While hundreds of millions of lives and the economies of many countries have been devastated by Covid-19, it may be that with this pandemic, the world has actually dodged a bullet. Covid is highly contagious – as shown by its rapid spread around the globe – but so far it has not proved nearly as dangerous as other new diseases, killing ‘only’ around two per cent of the 105 million people it has so far infected.

Many new influenzas and zoonotic diseases are far more dangerous but not nearly so easily spread.
Ebola, for example, kills more than 60 per cent of the people it infects; Mers 34 per cent; and many other diseases more than 20 per cent.

The nightmare scenario that governments are having to face up to is the emergence of a new disease – or a new strain of an older one – which is as contagious as, say, measles, and as deadly as Ebola. Then humanity could face a far worse pandemic than Covid-19, possibly on the scale of the Black Death, which killed up to one in three people in Europe in the Middle Ages. Because of air links and global trade, a virus could be spread round the world in a few weeks by people unaware that they are infected, killing tens of millions of people before borders could be closed.

“Covid-19 may be only the beginning. Future pandemics are likely to happen more frequently, spread more rapidly, have greater economic impact and kill more people if we are not extremely careful about the possible impacts of the choices we make today,” warns Josef Settele, biologist and co-author of a new UN-level study on future pandemics. And he is no solitary voice. “I think we will get a wave of new zoonotic diseases emerging, a mixture of old and new ones,” says Delia Grace Randolph, co-leader of animal and human health at the International Livestock Research Institute in Nairobi, Kenya. “Animals have thousands of viruses. Some of them are now familiar, like Ebola and Marburg and avian flu. But some will emerge which we did not know about.
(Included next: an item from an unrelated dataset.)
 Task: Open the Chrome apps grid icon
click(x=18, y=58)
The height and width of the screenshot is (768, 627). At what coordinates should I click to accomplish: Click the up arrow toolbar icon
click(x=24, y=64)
The worst may be yet to come.What we are doing is destroying the natural world, constantly chipping away at wildlife habitats. When you put animals in situations where they have to eke out resources in a human situation you get diseases. The trouble is, we don’t know what else is out there.”

Despite a global pandemic of a new respiratory illness or virulent influenza strain being one of the highest priorities on the risk registers of most developed countries, our experience of Covid-19 this past 12 months has shown just how unprepared we were for that reality.

Surely now is the time for politicians to do more than deliver platitudes about population growth and urban expansion, environmental destruction, hunting and the lucrative trade in wild animals around the globe. Yes, we must maintain plentiful supplies of PPE (personal protective equipment), be able to expand intensive care space rapidly at short notice and establish an international network of well-funded vaccine labs that are constantly vigilant and primed to react instantly if a new virus emerges. But, above all, we cannot continue on the path of wilful disregard of our duties as custodians of the natural world, and we must take global measures to defeat the threat our destruction of the environment poses.

We may have chosen to ignore those facts before – but we know now that our lives depend on it.